— BEGIN Quoted text —

Based on this comment:

'I keep wanting something to finally work out the way I want it to and yet nothing ever does. And it is at times like that that I refuse to give up. I know that it won't do me any good to keep holding on to something that might or might not ever work out.'

I think that your issue is this. You try to force situations and relationships instead of just letting them happen. You cannot calculate these things or try to get them to go in a certain way so that it complies with ‘what you want’. Then the harder you try the worse it gets.

I think that when it comes to relationships you are a bit immature (no insult intended, just an observation and being honest). I agree that you should just focus on you studies, graduate and move on with you studies. Everything else will happen in time and when you relax about guys and relationships it will naturally work out. Take care of yourself first.

As sad as it is, there are guys who can sense desperation is a girl a mile away, and will either run the other direction, or even worse take advantage of it just to get down your pants.

Life is not Cosmopolitan & Vogue and all those magazines that lie to you about relationships.

Be a strong girl strongirl Very good advice coming from a guy :wah: I agree with this.

— END Quoted text —
— BEGIN Given material —

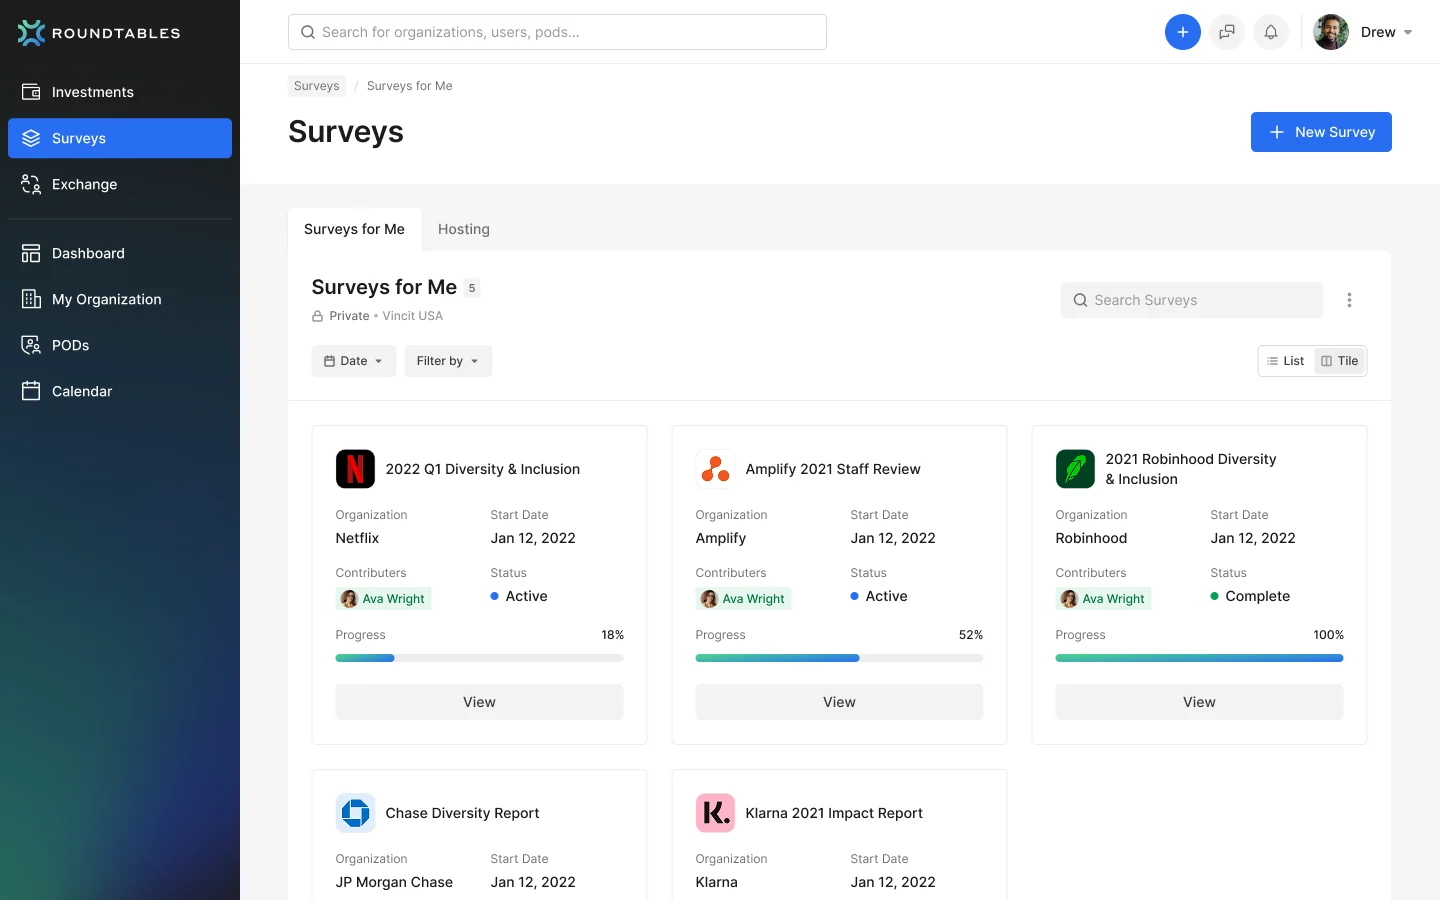
Task: Open the notifications bell
Action: [1271, 32]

— END Given material —

> The problem
Write what comes next in the relationship advice post, picking up after its last line.

> Expected answer
I was married very briefly before i met Mr O. My first husband was actually shot. When i found myself alone, i was very young. I took up the first piece of attention i got and found a year later stuck with some-one i really didn't want to be with. He became very 'needy' and 'clingey'. I hated it and the more he got like it, the more i couldn't wait to get rid of him. I left him in the end because i wasn't going to be some-one's emotional prop for the rest of their life. People have to be free. You can not make some-one love you by smothering them.

When i left him, I threw myself into my work determined i was not going to bother with men for a while. I worked very long hours so i never got to nightclubs or parties etc.

I met Mr O simply because i wasn't looking or trying hard to impress. That's how you find real love..... in the most unlikely places at the time you least expect it.

Our marraige is based on freedom because marraige or a relationship does not make one the possession of another.

Mr O was in a pal's house last week and his pal turned to his wife and said 'Is it ok if i pop down to Pete's to get his drill'?. She replied 'Well don't be long'. We were horrified that one human being had to ask another for permission to leave the house. In my eyes, that's not real love..... that's about control.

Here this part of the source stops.